Problem requirements ▸
From the listing below, please give the lines from the line with "Given: Select the Leapmotor cell" up to and including the line with "Looking at the screenshot, I should click(136, 40)." as a JSON list of strings, one string per line. Skip blank lines and leave the pictures out.

Stored rows ▸
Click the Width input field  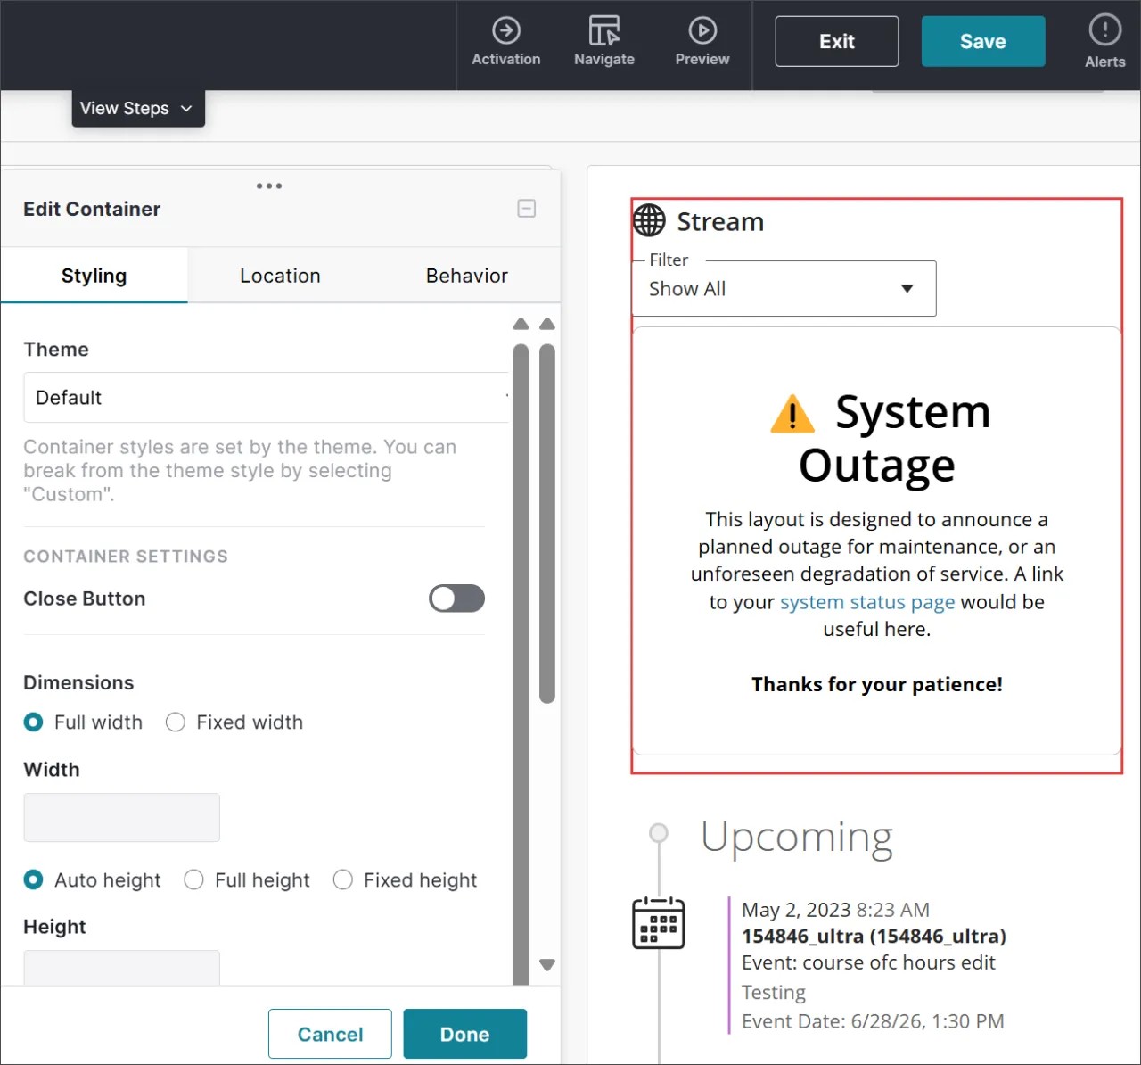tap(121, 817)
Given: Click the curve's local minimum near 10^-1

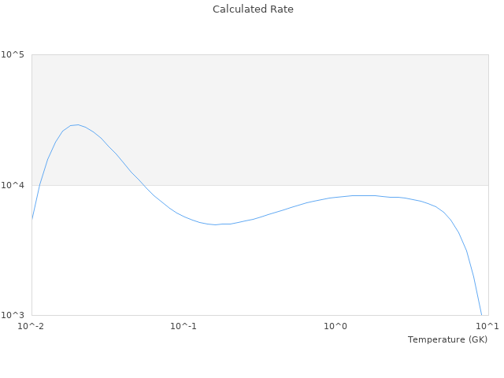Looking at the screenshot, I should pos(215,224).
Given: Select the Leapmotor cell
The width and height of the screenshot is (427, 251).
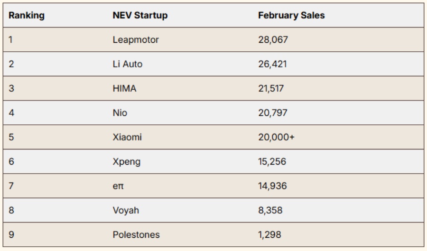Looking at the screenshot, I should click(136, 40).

* * *

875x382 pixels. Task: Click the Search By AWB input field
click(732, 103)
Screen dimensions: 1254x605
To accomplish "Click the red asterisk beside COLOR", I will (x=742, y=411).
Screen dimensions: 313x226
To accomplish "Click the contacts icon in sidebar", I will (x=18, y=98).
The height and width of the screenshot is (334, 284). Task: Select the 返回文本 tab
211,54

Exercise solution ▸
[
  "Given: Select the Leapmotor cell",
  "The width and height of the screenshot is (427, 251).",
  "Looking at the screenshot, I should click(136, 40)."
]